10. With regard to preventive diplomacy, delineated by the Secretary-General in An Agenda for Peace (A/47/277-S/24111) as action to prevent disputes arising between parties, to prevent existing disputes from escalating into conflicts, and to limit the spread of the latter when they occur, two aspects are of particular significance for UNHCR in connection with comprehensive approaches. One is the importance of impartially-provided humanitarian assistance in the increasingly frequent Situations where UNHCR finds itself working alongside United Nations peacekeeping operations in situations of internal conflict, sometimes as a part of an overall peace settlement. Secondly, peace-making can be facilitated by the humanitarian and non-political "space" created by humanitarian action on behalf of refugees and the displaced.
B. Promoting Solutions
11. The promotion of voluntary repatriation is UNHCR's entry point within any comprehensive approach for measures which constitute both a remedy for past displacement and prevention for the future. Such measures require the commitment and active engagement of the Governments directly concerned as well as other regional and international actors. As with prevention, the success of voluntary repatriation depends above all on the willingness and ability of Governments of countries of origin to discharge their responsibility for the protection of their people.
12. The protection elements in respect of voluntary repatriation will include:
(a) Ensuring voluntariness and repatriation under conditions of safety and dignity;
(b) Reintegration assistance;
(c) UNHCR access;
(d) The monitoring of amnesties or guarantees provided for returnees; and, increasingly
(e) the promotion, in cooperation with the authorities, of a safe environment for returning refugees;
(f) the integration of parallel peace and confidence-building measures into an overall regional, or international scheme of reconciliation, rehabilitation and stabilization; and
(g) the strengthening of the implementation capacity of international and regional human rights systems.

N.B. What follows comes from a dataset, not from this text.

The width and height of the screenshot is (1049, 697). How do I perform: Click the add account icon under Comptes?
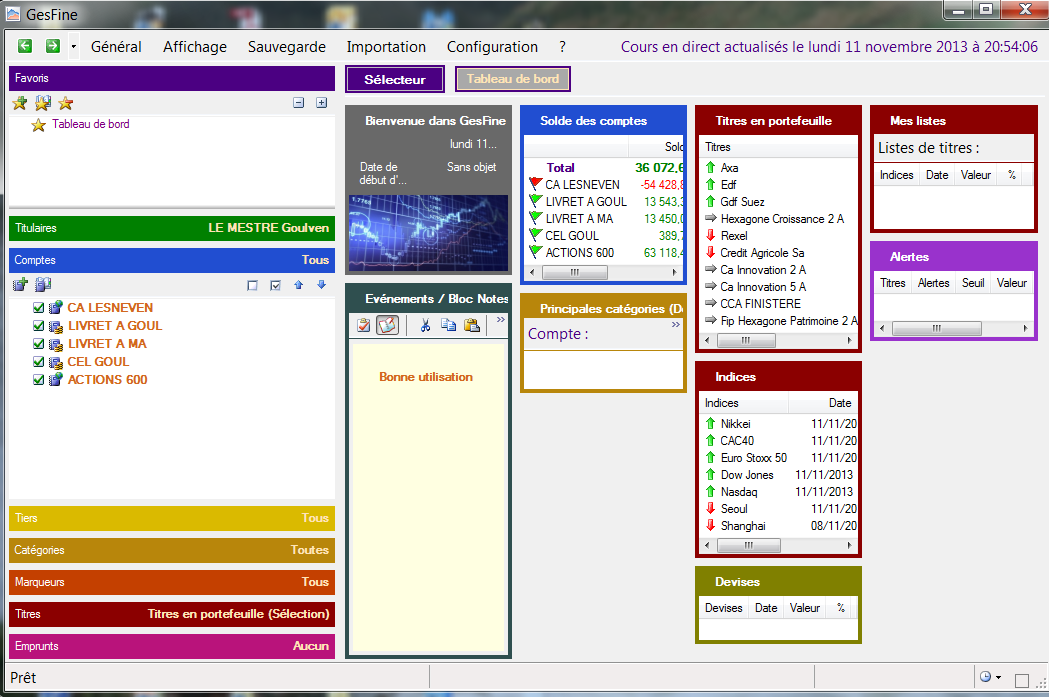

13. UNHCR's operational activities in the country of origin are intended to be transitional, and complementary to the broader stabilization efforts. However, the duration of UNHCR's presence also depends on whether the specific protection as well as assistance needs of returnees have been met. The multifaceted arrangements which are needed to make voluntary repatriation possible, in terms of protection requirements and the modalities of assistance, are widely recognized. The reintegration component of comprehensive approaches is discussed in a Conference Room Paper on the subject (EC/1994/SC.2/CRP.12), which is being presented to the 17 May 1994 meeting of the Sub-Committee on Administrative and Financial Matters.
C. Refugee protection
14. The right to seek asylum and other fundamental protection principles, including observance of the provisions of the 1951 Convention and the 1967 Protocol relating to the Status of Refugees and relevant regional instruments, remain essential elements of any comprehensive regional approach. Among the core measures of international protection, which require little additional explanation, are:
(a) ensuring admission to safety;
(b) respect for non-refoulement, including non-rejection at frontiers;
(c) respect for basic human rights;
(d) ensuring personal security and necessary material assistance;
(e) UNHCR access to asylum-seekers, refugees, and returnees;
(f) appropriate protection and assistance for women, children and vulnerable groups, including registration care and tracing for unaccompanied children; and
(g) family reunion.
15. Additional UNHCR elements within comprehensive regional approaches may include variable approaches to asylum, including temporary protection, and protection and assistance activities on behalf of the internally displaced. Such activities may include humanitarian assistance programmes, security measures, and monitoring of the human rights situation of the displaced. As in the other phases, activities on behalf of the internally displaced require the consent and full cooperation of the authorities of the country of origin. The protection of internally displaced persons is considered in the note on protection aspects of UNHCR activities on behalf of internally displaced Persons (EC/1994/SCP/CRP.2).
IV. EXAMPLES OF COMPREHENSIVE APPROACHES
16. The following examples of comprehensive regional approaches illustrate some of the indicators listed in paragraph 7 above. Their characteristics differ, but in each case, a region or cluster of countries was affected by a common problem; and major obstacles existed to asylum or solutions. In the cases examined, all of which concern large outflows, no two are alike, making direct comparisons difficult.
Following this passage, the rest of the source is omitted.